Cézanne, Paul

Still Life with Watermelon and Pomegranates


1900-06 (110 Kb); Watercolor and pencil on paper, 12 x 18 1/2 in; Philadelphia Museum of Art

EVEN IN COMPARISON with the other large watercolors done by Cézanne near the end of his life, this work stands as a particularly audacious achievement. Five rounded objects--a melon, two pomegranates, a glass water carafe, and the same white sugar bowl that appears in Dish of Apples--completely fill a tabletop. The forms are first established by a light network of drawn pencil lines over which Cézanne flooded abundant panels of transparent color, which, playing off the exposed white of the paper, gives these modest objects a monumentality that is equal in spatial effect to that of his oil still lifes and exceeds them in coloristic brilliance. Rarely does the artist respond so directly to the reflective interrelationships of objects, the yellow pomegranate mirrored in the sheen of the melon, the green and lavender light flashing from the cut flutes on the carafe, the objects laid into a luminous shadow reflected from the polished table surface.
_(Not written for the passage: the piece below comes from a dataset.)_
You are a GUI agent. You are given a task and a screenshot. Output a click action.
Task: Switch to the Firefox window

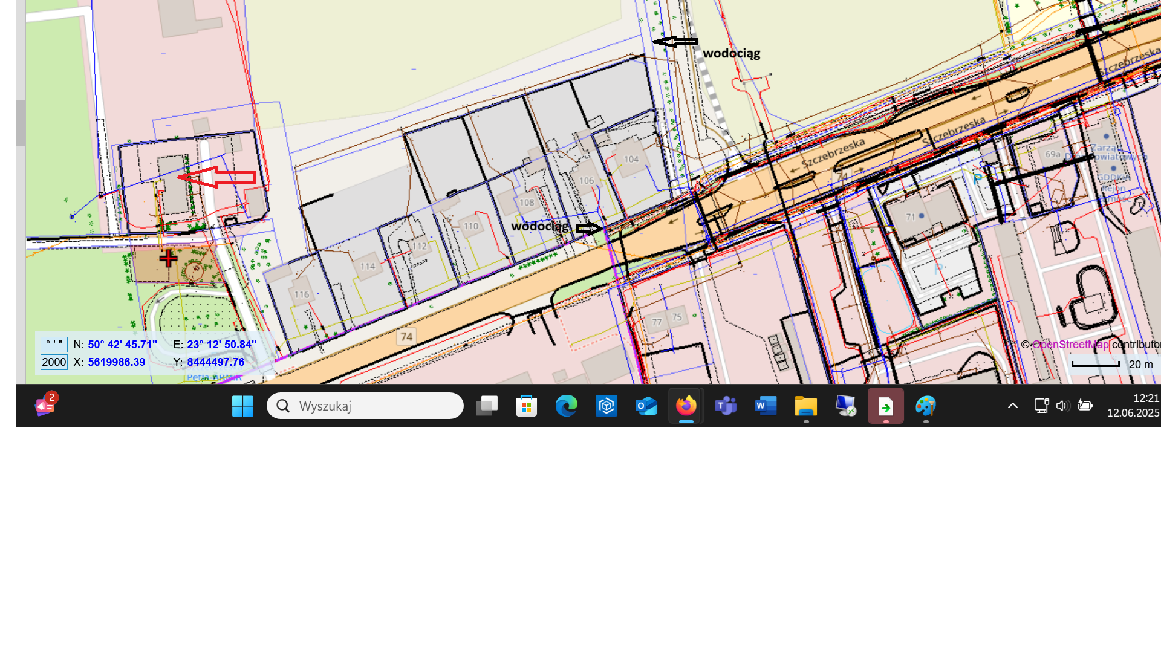(x=686, y=406)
Geometry plays little role in Cézanne's spatial creation. Even the table edge, begun on the left as an exposed sliver of white paper, is transformed by a streak of purple wash, disappearing altogether to the right. The wall beyond--perhaps with an opening to the left into another room--falls as a curtain of color dynamically progressing from cool to warm, right to left. The inexplicable white form just at the left edge--a partially seen porcelain object or the outline of a chair back--sets the plane by its open silhouette.

Some of the abundant richness of this watercolor comes directly from the artist's response to the objects themselves. He used them, with the introduction of a wine bottle, in another watercolor of equal liberality, although more linearly analytical. The presence of the cut melon in another work dispels the previous confusion of this simple, rounded form with an eggplant. As John Rewald has noted, the almost formidable monumentality of Cézanne's work put off at least one early critic and, indeed, in works such as this--as with the late Mont Sainte-Victoire and bather subjects--Cézanne exceeded his own earlier powers to bring creation into balance with observation and the handling of his materials into accord with spatial definition. The colors and their relationship to the objects in space are brought here to a peak of harmonic intensity. Humble observations, such as the four thumbtack marks still clearly visible from when Cézanne pinned the sheet of heavy, woven paper to his board, bring one soberly back to the simplicity of his materials and the grandeur of his creation.